Saturday, November 15, 2014

On the QT


                                              https://www.policyalternatives.ca/

Canadians like to think that income inequality is an American problem. But, Linda McQuaig writes, on that meme, Canada is a close second behind the United States:

It’s true that the U.S. has the most extreme inequality, but a recent OECD report noted that Canada has the second-largest share of income growth going to top earners.

However, even that OECD report understates the drift of wealth to the top in Canada — according to dramatic data from a recent academic study which received relatively little attention.

That study presents some pretty stark numbers:

It shows that billions of dollars in income received by the very richest Canadians have not been included in calculations of their income. That’s because the wealthy funneled this money through private corporations in order to legally reduce their taxes — a practice that is more widely used in Canada than the U.S.

Once this income — amounting to an astonishing $48 billion in 2010 — is added to their reported personal incomes, Canada’s rich are considerably richer than we’ve been led to believe.

For example, according to commonly-used data, the average income for Canadians in the top 1 per cent is $359,900. However, this doesn’t include money channeled through their private corporations. Once we include this additional income, the actual average income of these high-rollers rises to a much heftier $500,200.

And, remember, all of this has been happening while 37,000 civil servants have lost their jobs, while medicare funding has been cut and while veterans affairs offices have been closed:

The study also shows that the share of Canada’s national income going to the top 1 per cent — commonly believed to be 10 per cent — is actually 13.3 per cent, once private corporation income is included. This share has been rising, from 12 per cent in 2009 to 13.3 per cent in 2011 (the latest year available).

Meanwhile, the OECD has warned that:

 “Recent empirical work finds that high levels of inequality are harmful for the pace and sustainability of growth.”

The rich keep getting richer -- but our politicians want to keep it on the QT


8 comments:

mogs moglio said...

Then I suppose Halifax and Ottawa are the best bet for a family to get by. But I wonder what is the cost of homes there? What is the cost of rentals there? All things need to be weighed and measured...

Like what is the price of home heating? etcetera...

Owen Gray said...

True, Mogs. It costs more to live in Vancouver than it does in Halifax.

Anonymous said...

Problem in Vancouver, there are Chinese suing to get into Vancouver. Harper's Omnibus Bill says they can.The Chinese are buying up everything they get their hands on. Vancouver is dead in the water as they say, Communist China is already running Vancouver and eventually will run everything. No everyday Canadian could ever buy a home in Vancouver.

I told my son to apply overseas, to take his family and get the hell out of Canada.

When you talk politics with, my little six year old Granddaughter? There is no guile nor greed. Just what is right and what is wrong. She certainly pegged Harper as a liar and a thief.

Owen Gray said...

It's interesting that your granddaughter is immune from the hype, Anon.

Would that more Canadians were like her.

The Mound of Sound said...

I am of the last generation of Canadian-born Vancouverites to be able to own nice homes in that city. We bought in the mid to late 70's when properties were still affordable on a Canadian salary. We were able to raise our families in very nice neighbourhoods. Our children won't have that experience. The influx of wealthy Asians, particularly from Hong Kong, have driven the market far beyond what our kids could hope to afford.

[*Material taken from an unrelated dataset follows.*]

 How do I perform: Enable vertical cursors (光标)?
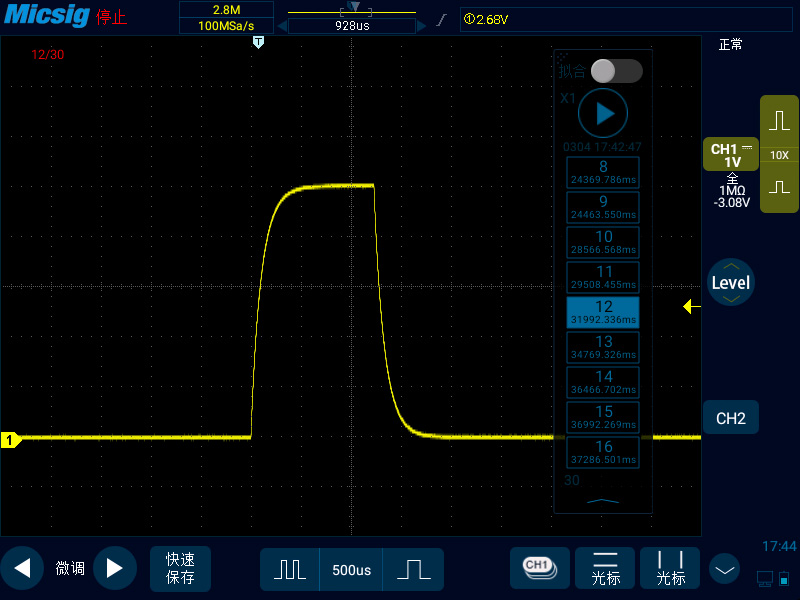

CBC reported that for two young professionals to buy an older home on the least-desirable east side requires 83% of their combined, after tax income. It's a damned disgrace that our own federal government should have allowed this to happen.

Owen Gray said...

We have three sons -- two in their early thirties and one who just turned twenty, Mound.

Our two older sons believe they will always be renters, never able to afford their own homes.

thwap said...

There was a Toronto Sun at the coffee shop yesterday. I read it for laffs.

The idiot hack/stooge Brian Lilley was ranting about how the rich in Canada already pay WAY more than their fair share.

I started to get nauseous at the sight of a guy so shamelessly kissing the asses of his paymasters, so I stopped reading.

Owen Gray said...

People like Lilley are shameless, thwap. The injustice behind their position is painfully obvious. But, then, they never believed in a Just Society.